A cap on the amount Singapore's top earners can claim in tax reliefs and the reduction of a productivity grant for small businesses were the two main issues discussed at a public forum on the Budget yesterday.
Some participants wanted to know if the cap on tax reliefs at $80,000 could be expanded to cover more taxpayers, to generate more tax revenue.
Others wondered if the Government was sending mixed signals by stopping the Productivity and Innovation Credit (PIC) at a time when there is a push for companies to innovate and boost productivity.
It is not that you are taking away something that supports productivity... Rather, you are taking out something that is a broad-based measure and replacing it with more targeted measures.
SENIOR MINISTER OF STATE FOR FINANCE AND LAW INDRANEE RAJAH, on the expiry of the PIC scheme.
Mr Bay Meng Yi, 32, who works in the environmental sector, commended the Government for taxing top earners more, but felt the criteria could be expanded to include a bigger proportion of taxpayers.
"An inclusive Budget is not just about giving subsidies to people, it also means getting money from elsewhere. If you are in the fortunate position of being wealthy, you should pay more taxes," he said.
If he were rich, he would gladly pay more taxes, he added.
Mr Bay was among 100 people attending a dialogue on the Budget, announced last Thursday by Finance Minister Heng Swee Keat.
The forum, organised by government feedback unit Reach, was chaired by Senior Minister of State for Finance and Law Indranee Rajah and Minister of State for Manpower Sam Tan, who heads Reach.
Responding to Mr Bay, Ms Indranee said the cap on personal income tax relief may affect just 1 per cent of Singaporeans, but it will yield the Government an additional $100 million. This is why the criteria are such that only a small proportion of workers are affected, she added.

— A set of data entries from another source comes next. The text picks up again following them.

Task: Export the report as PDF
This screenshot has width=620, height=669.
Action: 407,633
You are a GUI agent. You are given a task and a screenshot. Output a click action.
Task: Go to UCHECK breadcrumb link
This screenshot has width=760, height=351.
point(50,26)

As for the PIC scheme, Ms Indranee said its broad-based nature meant some companies were buying equipment they may not really need. Under the scheme, businesses receive cash grants of 60 per cent of the money they spend on innovation and productivity improvements. But the grants will be lowered to 40 per cent from August this year. The Government, she added, is moving to replace broad-based measures with more targeted support for companies.
Newly announced schemes, like the Industry Transformation Programme and the Automation Support Package, will encourage companies to consider measures that are more targeted, she said.
Later, she told reporters it is only natural that companies are also concerned about the expiry of the PIC in the 2018 year of assessment, as many businesses have come to rely on it to augment their processes. "But it is not that you are taking away something that supports productivity. This is a misconception," she said. "Rather, you are taking out something that is a broad-based measure and replacing it with more targeted measures."
At a separate forum on Malay TV channel Suria last night, Communications and Information Minister Yaacob Ibrahim said the Budget's key messages were partnership and transformation.
This is "not just about the Government doing things, but everybody playing their part - industry, workers, families, the individual".
Businesses also have to change the way they operate through innovation, and workers have to learn and relearn new skills, he added.
"That is how we can prepare ourselves for SG100," he said.
Parliament will sit for two weeks, from Monday, to debate the Budget as well as the plans and policies of various ministries and key government agencies for the new financial year.
Correction note: An earlier version of the article stated that the PIC scheme will expire in 2018. It should be Year of Assessment 2018. We are sorry for the error.